WHAT YOU WILL DO -> Put the data below into a JSON list of strings, with one string for each line and no strings for blank lines.

THE DATA ->
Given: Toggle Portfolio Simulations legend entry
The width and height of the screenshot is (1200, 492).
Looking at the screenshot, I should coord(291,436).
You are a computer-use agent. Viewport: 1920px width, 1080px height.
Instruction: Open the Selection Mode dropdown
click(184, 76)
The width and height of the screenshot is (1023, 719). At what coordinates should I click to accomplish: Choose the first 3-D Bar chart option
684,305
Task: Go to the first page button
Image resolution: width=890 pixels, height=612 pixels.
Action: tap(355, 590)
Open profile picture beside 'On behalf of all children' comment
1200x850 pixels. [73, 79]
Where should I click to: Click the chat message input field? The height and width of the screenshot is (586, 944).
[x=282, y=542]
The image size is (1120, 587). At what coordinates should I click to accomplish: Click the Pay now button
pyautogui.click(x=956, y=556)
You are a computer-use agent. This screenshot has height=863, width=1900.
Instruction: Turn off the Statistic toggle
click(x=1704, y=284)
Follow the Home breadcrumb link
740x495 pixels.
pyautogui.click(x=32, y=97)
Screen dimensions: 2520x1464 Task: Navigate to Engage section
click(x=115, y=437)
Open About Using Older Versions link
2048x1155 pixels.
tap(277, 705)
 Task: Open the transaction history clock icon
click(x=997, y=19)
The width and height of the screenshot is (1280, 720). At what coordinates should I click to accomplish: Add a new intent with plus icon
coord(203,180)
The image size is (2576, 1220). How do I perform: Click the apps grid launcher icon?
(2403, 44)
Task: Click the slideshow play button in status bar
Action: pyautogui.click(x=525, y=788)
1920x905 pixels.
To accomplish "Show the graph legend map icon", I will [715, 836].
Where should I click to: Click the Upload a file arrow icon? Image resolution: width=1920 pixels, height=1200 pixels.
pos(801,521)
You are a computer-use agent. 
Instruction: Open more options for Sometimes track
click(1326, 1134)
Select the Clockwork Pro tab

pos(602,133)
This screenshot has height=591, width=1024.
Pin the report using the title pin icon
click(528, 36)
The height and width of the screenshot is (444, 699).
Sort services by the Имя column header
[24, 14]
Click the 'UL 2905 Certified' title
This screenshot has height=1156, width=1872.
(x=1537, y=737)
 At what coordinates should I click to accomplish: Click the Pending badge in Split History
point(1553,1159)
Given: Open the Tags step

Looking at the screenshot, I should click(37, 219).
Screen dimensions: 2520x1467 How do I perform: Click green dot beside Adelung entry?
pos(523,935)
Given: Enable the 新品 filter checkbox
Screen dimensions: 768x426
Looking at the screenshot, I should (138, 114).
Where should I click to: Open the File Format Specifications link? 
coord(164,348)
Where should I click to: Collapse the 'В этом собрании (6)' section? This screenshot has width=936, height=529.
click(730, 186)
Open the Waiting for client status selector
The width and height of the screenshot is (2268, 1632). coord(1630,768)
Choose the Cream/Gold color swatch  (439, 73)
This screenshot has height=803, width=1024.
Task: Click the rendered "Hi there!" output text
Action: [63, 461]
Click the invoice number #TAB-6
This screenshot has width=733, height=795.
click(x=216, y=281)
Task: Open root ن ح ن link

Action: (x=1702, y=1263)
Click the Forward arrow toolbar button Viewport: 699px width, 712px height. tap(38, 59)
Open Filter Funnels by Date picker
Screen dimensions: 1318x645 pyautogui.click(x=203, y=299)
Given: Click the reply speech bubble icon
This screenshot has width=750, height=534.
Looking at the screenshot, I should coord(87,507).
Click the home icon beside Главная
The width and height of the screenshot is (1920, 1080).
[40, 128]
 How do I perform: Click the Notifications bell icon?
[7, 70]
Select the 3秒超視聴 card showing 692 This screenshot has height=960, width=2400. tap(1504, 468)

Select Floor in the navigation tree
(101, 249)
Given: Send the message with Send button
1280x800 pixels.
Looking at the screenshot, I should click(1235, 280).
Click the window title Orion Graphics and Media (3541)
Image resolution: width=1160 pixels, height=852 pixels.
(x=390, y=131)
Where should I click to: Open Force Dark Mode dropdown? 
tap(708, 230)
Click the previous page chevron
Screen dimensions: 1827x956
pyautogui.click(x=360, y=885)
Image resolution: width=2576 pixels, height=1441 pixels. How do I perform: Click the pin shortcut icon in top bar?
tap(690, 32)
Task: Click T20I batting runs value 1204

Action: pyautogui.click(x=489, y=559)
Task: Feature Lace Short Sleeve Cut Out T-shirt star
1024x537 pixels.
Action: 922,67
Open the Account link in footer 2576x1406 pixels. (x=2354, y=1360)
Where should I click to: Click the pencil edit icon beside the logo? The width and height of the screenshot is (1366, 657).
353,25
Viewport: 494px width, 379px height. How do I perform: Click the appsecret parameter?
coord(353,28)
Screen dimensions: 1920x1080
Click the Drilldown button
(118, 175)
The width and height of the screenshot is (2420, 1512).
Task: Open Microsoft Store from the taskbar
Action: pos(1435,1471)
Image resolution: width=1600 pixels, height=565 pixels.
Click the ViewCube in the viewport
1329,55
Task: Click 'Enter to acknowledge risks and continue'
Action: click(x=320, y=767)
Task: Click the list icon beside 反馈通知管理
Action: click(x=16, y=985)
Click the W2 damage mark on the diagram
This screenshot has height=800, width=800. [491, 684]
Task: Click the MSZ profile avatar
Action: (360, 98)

SOLUTION FOR THIS TASK ->
[
  "Given: Toggle Portfolio Simulations legend entry",
  "The width and height of the screenshot is (1200, 492).",
  "Looking at the screenshot, I should coord(291,436).",
  "You are a computer-use agent. Viewport: 1920px width, 1080px height.",
  "Instruction: Open the Selection Mode dropdown",
  "click(184, 76)",
  "The width and height of the screenshot is (1023, 719). At what coordinates should I click to accomplish: Choose the first 3-D Bar chart option",
  "684,305",
  "Task: Go to the first page button",
  "Image resolution: width=890 pixels, height=612 pixels.",
  "Action: tap(355, 590)",
  "Open profile picture beside 'On behalf of all children' comment",
  "1200x850 pixels. [73, 79]",
  "Where should I click to: Click the chat message input field? The height and width of the screenshot is (586, 944).",
  "[x=282, y=542]",
  "The image size is (1120, 587). At what coordinates should I click to accomplish: Click the Pay now button",
  "pyautogui.click(x=956, y=556)",
  "You are a computer-use agent. This screenshot has height=863, width=1900.",
  "Instruction: Turn off the Statistic toggle",
  "click(x=1704, y=284)",
  "Follow the Home breadcrumb link",
  "740x495 pixels.",
  "pyautogui.click(x=32, y=97)",
  "Screen dimensions: 2520x1464 Task: Navigate to Engage section",
  "click(x=115, y=437)",
  "Open About Using Older Versions link",
  "2048x1155 pixels.",
  "tap(277, 705)",
  " Task: Open the transaction history clock icon",
  "click(x=997, y=19)",
  "The width and height of the screenshot is (1280, 720). At what coordinates should I click to accomplish: Add a new intent with plus icon",
  "coord(203,180)",
  "The image size is (2576, 1220). How do I perform: Click the apps grid launcher icon?",
  "(2403, 44)",
  "Task: Click the slideshow play button in status bar",
  "Action: pyautogui.click(x=525, y=788)",
  "1920x905 pixels.",
  "To accomplish \"Show the graph legend map icon\", I will [715, 836].",
  "Where should I click to: Click the Upload a file arrow icon? Image resolution: width=1920 pixels, height=1200 pixels.",
  "pos(801,521)",
  "You are a computer-use agent. ",
  "Instruction: Open more options for Sometimes track",
  "click(1326, 1134)",
  "Select the Clockwork Pro tab",
  "pos(602,133)",
  "This screenshot has height=591, width=1024.",
  "Pin the report using the title pin icon",
  "click(528, 36)",
  "The height and width of the screenshot is (444, 699).",
  "Sort services by the Имя column header",
  "[24, 14]",
  "Click the 'UL 2905 Certified' title",
  "This screenshot has height=1156, width=1872.",
  "(x=1537, y=737)",
  " At what coordinates should I click to accomplish: Click the Pending badge in Split History",
  "point(1553,1159)",
  "Given: Open the Tags step",
  "Looking at the screenshot, I should click(37, 219).",
  "Screen dimensions: 2520x1467 How do I perform: Click green dot beside Adelung entry?",
  "pos(523,935)",
  "Given: Enable the 新品 filter checkbox",
  "Screen dimensions: 768x426",
  "Looking at the screenshot, I should (138, 114).",
  "Where should I click to: Open the File Format Specifications link? ",
  "coord(164,348)",
  "Where should I click to: Collapse the 'В этом собрании (6)' section? This screenshot has width=936, height=529.",
  "click(730, 186)",
  "Open the Waiting for client status selector",
  "The width and height of the screenshot is (2268, 1632). coord(1630,768)",
  "Choose the Cream/Gold color swatch  (439, 73)",
  "This screenshot has height=803, width=1024.",
  "Task: Click the rendered \"Hi there!\" output text",
  "Action: [63, 461]",
  "Click the invoice number #TAB-6",
  "This screenshot has width=733, height=795.",
  "click(x=216, y=281)",
  "Task: Open root ن ح ن link",
  "Action: (x=1702, y=1263)",
  "Click the Forward arrow toolbar button Viewport: 699px width, 712px height. tap(38, 59)",
  "Open Filter Funnels by Date picker",
  "Screen dimensions: 1318x645 pyautogui.click(x=203, y=299)",
  "Given: Click the reply speech bubble icon",
  "This screenshot has width=750, height=534.",
  "Looking at the screenshot, I should coord(87,507).",
  "Click the home icon beside Главная",
  "The width and height of the screenshot is (1920, 1080).",
  "[40, 128]",
  " How do I perform: Click the Notifications bell icon?",
  "[7, 70]",
  "Select the 3秒超視聴 card showing 692 This screenshot has height=960, width=2400. tap(1504, 468)",
  "Select Floor in the navigation tree",
  "(101, 249)",
  "Given: Send the message with Send button",
  "1280x800 pixels.",
  "Looking at the screenshot, I should click(1235, 280).",
  "Click the window title Orion Graphics and Media (3541)",
  "Image resolution: width=1160 pixels, height=852 pixels.",
  "(x=390, y=131)",
  "Where should I click to: Open Force Dark Mode dropdown? ",
  "tap(708, 230)",
  "Click the previous page chevron",
  "Screen dimensions: 1827x956",
  "pyautogui.click(x=360, y=885)",
  "Image resolution: width=2576 pixels, height=1441 pixels. How do I perform: Click the pin shortcut icon in top bar?",
  "tap(690, 32)",
  "Task: Click T20I batting runs value 1204",
  "Action: pyautogui.click(x=489, y=559)",
  "Task: Feature Lace Short Sleeve Cut Out T-shirt star",
  "1024x537 pixels.",
  "Action: 922,67",
  "Open the Account link in footer 2576x1406 pixels. (x=2354, y=1360)",
  "Where should I click to: Click the pencil edit icon beside the logo? The width and height of the screenshot is (1366, 657).",
  "353,25",
  "Viewport: 494px width, 379px height. How do I perform: Click the appsecret parameter?",
  "coord(353,28)",
  "Screen dimensions: 1920x1080",
  "Click the Drilldown button",
  "(118, 175)",
  "The width and height of the screenshot is (2420, 1512).",
  "Task: Open Microsoft Store from the taskbar",
  "Action: pos(1435,1471)",
  "Image resolution: width=1600 pixels, height=565 pixels.",
  "Click the ViewCube in the viewport",
  "1329,55",
  "Task: Click 'Enter to acknowledge risks and continue'",
  "Action: click(x=320, y=767)",
  "Task: Click the list icon beside 反馈通知管理",
  "Action: click(x=16, y=985)",
  "Click the W2 damage mark on the diagram",
  "This screenshot has height=800, width=800. [491, 684]",
  "Task: Click the MSZ profile avatar",
  "Action: (360, 98)"
]